━━ Given records
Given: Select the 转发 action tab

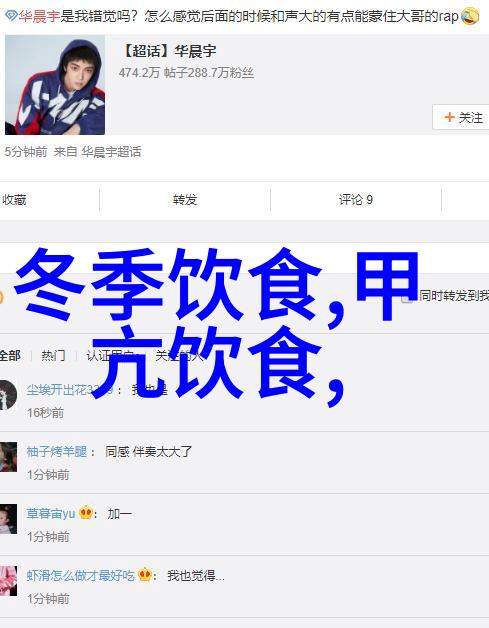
━━━━
━━ Given records
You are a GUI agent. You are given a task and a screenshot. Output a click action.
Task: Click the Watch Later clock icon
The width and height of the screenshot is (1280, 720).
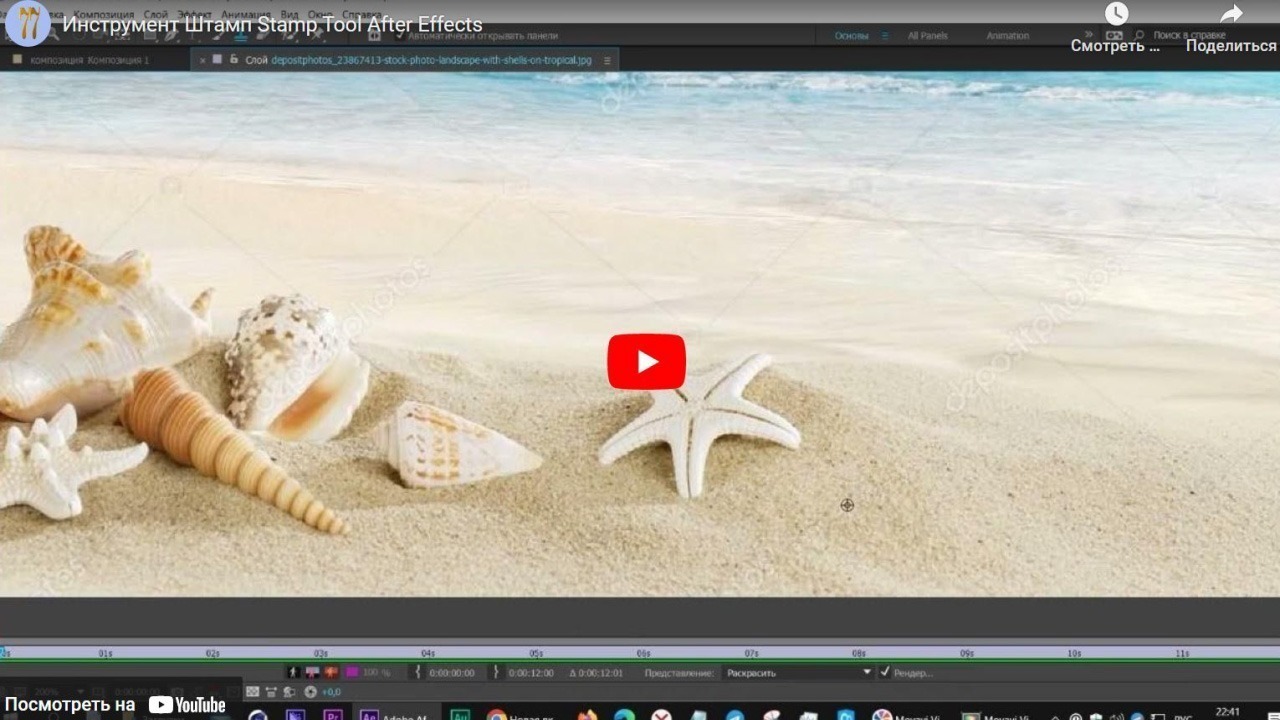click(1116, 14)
━━━━
Activity =
Which lines in the data above hold the word "action"? Return each of them.

Final answer =
Given: Select the 转发 action tab
You are a GUI agent. You are given a task and a screenshot. Output a click action.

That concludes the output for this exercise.